## TASK PROMPT
Rewrite the records from the first line through the line containing "Action: (x=459, y=727)", swapping "swatch" for "sample" and leaving everything else unchanged.

## DATA SHOWN
☆ ☆ ☆

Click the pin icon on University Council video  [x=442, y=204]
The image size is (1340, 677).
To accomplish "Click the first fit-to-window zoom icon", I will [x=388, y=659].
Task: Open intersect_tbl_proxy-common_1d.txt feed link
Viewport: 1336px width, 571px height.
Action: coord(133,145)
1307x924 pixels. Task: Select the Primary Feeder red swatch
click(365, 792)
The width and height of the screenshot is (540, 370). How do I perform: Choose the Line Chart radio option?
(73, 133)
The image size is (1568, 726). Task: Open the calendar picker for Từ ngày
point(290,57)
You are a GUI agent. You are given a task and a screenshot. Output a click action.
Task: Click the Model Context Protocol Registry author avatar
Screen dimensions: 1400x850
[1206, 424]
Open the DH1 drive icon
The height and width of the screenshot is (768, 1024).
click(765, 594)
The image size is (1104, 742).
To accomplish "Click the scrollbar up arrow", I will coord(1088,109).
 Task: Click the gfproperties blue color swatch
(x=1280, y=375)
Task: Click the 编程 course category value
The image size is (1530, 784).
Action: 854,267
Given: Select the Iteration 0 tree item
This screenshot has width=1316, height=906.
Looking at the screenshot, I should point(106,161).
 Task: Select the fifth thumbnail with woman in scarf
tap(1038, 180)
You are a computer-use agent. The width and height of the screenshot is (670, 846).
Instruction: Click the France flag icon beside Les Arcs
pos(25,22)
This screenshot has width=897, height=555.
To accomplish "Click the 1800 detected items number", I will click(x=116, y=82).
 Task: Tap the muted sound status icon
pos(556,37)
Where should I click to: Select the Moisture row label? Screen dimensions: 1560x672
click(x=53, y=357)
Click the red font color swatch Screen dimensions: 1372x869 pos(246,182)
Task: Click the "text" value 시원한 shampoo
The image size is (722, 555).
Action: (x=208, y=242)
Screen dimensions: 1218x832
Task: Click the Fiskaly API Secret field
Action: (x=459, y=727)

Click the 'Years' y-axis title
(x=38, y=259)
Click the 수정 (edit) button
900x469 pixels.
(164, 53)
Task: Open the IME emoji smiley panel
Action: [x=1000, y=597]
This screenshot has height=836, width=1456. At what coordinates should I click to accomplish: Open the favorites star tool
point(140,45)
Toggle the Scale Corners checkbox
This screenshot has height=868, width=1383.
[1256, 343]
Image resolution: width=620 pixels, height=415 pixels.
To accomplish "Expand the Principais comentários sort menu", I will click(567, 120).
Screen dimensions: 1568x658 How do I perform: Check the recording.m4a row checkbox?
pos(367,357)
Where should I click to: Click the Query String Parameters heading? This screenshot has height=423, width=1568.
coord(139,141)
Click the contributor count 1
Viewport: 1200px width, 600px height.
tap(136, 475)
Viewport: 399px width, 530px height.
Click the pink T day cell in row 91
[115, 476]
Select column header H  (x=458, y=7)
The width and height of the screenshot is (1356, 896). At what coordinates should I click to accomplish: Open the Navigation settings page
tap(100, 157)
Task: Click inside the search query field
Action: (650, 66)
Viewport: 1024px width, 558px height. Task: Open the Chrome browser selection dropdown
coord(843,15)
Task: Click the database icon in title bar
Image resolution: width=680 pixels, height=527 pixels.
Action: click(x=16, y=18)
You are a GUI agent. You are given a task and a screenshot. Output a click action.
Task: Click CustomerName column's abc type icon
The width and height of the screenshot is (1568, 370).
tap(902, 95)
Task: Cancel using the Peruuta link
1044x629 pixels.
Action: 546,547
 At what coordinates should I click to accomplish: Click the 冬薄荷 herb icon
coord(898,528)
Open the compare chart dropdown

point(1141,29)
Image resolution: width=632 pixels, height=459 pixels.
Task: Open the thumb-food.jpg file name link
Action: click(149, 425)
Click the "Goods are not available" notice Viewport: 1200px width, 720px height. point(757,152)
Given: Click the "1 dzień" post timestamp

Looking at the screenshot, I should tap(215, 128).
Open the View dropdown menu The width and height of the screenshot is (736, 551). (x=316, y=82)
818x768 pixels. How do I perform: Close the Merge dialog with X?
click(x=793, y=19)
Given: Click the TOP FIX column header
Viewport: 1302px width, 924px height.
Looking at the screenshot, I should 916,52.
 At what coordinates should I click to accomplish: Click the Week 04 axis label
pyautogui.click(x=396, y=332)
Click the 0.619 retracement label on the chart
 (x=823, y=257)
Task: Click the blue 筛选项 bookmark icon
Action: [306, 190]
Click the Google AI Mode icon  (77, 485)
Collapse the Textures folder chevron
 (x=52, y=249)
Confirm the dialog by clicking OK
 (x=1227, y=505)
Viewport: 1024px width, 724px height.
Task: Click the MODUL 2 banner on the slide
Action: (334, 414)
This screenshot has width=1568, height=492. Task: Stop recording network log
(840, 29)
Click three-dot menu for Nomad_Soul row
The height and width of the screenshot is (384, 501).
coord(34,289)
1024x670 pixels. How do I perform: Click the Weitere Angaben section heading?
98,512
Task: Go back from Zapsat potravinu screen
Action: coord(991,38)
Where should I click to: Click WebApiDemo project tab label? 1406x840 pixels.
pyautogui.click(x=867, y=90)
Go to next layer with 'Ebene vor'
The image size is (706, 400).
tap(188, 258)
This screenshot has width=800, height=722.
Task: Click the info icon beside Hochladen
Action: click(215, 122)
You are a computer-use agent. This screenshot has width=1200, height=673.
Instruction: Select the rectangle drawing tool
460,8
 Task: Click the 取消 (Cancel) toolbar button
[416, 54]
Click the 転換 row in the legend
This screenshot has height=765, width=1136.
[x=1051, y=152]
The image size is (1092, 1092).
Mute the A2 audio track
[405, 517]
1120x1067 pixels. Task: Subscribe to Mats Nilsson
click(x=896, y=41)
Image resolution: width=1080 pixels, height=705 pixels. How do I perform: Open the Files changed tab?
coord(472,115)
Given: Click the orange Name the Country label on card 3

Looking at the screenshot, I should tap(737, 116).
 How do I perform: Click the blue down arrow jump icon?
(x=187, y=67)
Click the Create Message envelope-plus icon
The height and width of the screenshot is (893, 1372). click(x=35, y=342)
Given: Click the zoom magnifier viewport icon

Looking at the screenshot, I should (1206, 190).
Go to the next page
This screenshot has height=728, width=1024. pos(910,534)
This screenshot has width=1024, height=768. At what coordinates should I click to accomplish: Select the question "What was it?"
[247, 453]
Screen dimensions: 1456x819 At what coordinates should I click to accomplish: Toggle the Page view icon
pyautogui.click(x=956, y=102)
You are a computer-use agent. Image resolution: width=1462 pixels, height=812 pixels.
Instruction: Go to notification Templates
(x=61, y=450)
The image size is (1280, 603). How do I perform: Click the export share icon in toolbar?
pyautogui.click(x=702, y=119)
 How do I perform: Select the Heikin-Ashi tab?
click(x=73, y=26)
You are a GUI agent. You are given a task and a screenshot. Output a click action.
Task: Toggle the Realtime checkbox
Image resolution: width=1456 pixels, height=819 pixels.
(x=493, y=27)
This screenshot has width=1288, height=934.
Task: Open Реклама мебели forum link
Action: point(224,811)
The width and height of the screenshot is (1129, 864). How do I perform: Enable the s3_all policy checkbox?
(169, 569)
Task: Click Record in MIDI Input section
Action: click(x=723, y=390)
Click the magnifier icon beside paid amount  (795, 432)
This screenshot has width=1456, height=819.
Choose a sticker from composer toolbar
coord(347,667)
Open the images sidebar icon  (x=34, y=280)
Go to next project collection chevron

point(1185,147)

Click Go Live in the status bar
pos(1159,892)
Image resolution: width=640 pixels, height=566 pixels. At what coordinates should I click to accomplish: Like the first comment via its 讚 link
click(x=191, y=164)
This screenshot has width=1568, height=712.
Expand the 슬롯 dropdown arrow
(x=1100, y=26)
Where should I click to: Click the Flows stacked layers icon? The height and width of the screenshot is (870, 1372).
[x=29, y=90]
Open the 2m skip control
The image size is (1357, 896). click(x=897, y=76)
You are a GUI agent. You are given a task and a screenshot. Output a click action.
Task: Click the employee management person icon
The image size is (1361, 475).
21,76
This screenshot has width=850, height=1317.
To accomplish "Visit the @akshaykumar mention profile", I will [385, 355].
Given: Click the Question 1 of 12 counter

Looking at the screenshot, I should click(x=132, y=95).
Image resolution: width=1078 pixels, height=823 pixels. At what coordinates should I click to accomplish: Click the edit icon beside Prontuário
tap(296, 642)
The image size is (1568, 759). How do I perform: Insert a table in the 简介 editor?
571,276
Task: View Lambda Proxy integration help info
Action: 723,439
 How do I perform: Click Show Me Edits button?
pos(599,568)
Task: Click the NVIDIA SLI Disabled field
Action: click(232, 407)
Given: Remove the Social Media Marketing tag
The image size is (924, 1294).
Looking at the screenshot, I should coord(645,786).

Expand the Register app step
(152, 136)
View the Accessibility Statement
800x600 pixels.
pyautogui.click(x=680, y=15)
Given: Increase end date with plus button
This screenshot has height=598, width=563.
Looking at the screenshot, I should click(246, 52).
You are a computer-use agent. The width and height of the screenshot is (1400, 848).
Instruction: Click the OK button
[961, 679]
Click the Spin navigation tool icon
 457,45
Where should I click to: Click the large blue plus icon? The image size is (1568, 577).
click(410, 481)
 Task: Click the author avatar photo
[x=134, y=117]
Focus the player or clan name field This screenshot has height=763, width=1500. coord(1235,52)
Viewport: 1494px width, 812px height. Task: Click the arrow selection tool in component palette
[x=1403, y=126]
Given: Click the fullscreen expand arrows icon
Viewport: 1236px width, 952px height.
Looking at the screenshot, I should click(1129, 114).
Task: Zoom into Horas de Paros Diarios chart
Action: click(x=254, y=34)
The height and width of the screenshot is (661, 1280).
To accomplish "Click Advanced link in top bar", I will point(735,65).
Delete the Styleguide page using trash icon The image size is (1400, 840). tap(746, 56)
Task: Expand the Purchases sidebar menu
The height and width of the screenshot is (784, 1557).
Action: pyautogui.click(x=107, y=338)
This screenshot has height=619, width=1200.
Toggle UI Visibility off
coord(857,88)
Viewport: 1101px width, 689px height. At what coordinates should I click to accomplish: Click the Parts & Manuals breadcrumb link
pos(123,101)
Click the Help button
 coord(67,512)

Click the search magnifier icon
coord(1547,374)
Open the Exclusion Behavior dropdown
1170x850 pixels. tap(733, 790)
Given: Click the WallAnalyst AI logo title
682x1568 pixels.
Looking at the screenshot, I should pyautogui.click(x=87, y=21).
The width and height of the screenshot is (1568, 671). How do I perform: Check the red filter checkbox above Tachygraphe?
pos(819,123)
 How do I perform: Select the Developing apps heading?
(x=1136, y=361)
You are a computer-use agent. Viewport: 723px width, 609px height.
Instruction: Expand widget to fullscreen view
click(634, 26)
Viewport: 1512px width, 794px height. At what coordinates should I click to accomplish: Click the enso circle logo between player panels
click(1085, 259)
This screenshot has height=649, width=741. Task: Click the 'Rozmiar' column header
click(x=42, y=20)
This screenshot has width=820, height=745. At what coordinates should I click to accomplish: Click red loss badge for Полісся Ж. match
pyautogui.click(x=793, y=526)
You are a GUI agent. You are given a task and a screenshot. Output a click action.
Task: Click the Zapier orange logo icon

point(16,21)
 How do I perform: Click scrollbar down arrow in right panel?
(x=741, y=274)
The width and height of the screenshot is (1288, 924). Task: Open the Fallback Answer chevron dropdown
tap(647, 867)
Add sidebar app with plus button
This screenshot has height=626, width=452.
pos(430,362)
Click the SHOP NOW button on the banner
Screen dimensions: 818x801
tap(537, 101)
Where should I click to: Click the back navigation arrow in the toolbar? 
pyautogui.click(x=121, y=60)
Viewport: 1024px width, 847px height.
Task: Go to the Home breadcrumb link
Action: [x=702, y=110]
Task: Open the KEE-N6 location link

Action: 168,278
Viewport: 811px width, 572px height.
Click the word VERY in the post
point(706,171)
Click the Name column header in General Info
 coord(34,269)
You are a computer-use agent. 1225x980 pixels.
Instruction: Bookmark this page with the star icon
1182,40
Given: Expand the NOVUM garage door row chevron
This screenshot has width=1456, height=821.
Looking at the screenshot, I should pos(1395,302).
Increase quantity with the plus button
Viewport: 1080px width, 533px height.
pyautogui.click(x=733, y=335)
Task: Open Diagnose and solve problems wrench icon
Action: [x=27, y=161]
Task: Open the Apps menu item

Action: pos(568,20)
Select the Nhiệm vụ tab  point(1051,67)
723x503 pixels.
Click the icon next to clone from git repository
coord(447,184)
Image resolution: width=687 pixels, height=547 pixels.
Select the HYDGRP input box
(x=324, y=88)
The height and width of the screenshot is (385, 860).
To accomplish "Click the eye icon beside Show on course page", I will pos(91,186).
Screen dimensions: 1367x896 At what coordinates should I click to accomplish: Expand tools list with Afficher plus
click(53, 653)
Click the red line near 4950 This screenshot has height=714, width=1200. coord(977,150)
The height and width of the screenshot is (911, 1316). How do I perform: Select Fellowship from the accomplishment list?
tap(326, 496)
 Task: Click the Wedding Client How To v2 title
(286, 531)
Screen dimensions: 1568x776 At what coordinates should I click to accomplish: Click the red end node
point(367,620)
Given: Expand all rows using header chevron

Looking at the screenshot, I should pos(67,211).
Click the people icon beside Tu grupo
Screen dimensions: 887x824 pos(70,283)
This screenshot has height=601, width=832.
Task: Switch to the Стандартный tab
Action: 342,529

☆ ☆ ☆

## CORRECT RESULT
Click the pin icon on University Council video  [x=442, y=204]
The image size is (1340, 677).
To accomplish "Click the first fit-to-window zoom icon", I will [x=388, y=659].
Task: Open intersect_tbl_proxy-common_1d.txt feed link
Viewport: 1336px width, 571px height.
Action: coord(133,145)
1307x924 pixels. Task: Select the Primary Feeder red sample
click(365, 792)
The width and height of the screenshot is (540, 370). How do I perform: Choose the Line Chart radio option?
(73, 133)
The image size is (1568, 726). Task: Open the calendar picker for Từ ngày
point(290,57)
You are a GUI agent. You are given a task and a screenshot. Output a click action.
Task: Click the Model Context Protocol Registry author avatar
Screen dimensions: 1400x850
[1206, 424]
Open the DH1 drive icon
The height and width of the screenshot is (768, 1024).
click(765, 594)
The image size is (1104, 742).
To accomplish "Click the scrollbar up arrow", I will coord(1088,109).
 Task: Click the gfproperties blue color sample
(x=1280, y=375)
Task: Click the 编程 course category value
The image size is (1530, 784).
Action: 854,267
Given: Select the Iteration 0 tree item
This screenshot has width=1316, height=906.
Looking at the screenshot, I should point(106,161).
 Task: Select the fifth thumbnail with woman in scarf
tap(1038, 180)
You are a computer-use agent. The width and height of the screenshot is (670, 846).
Instruction: Click the France flag icon beside Les Arcs
pos(25,22)
This screenshot has width=897, height=555.
To accomplish "Click the 1800 detected items number", I will click(x=116, y=82).
 Task: Tap the muted sound status icon
pos(556,37)
Where should I click to: Select the Moisture row label? Screen dimensions: 1560x672
click(x=53, y=357)
Click the red font color sample Screen dimensions: 1372x869 pos(246,182)
Task: Click the "text" value 시원한 shampoo
The image size is (722, 555).
Action: (x=208, y=242)
Screen dimensions: 1218x832
Task: Click the Fiskaly API Secret field
Action: (x=459, y=727)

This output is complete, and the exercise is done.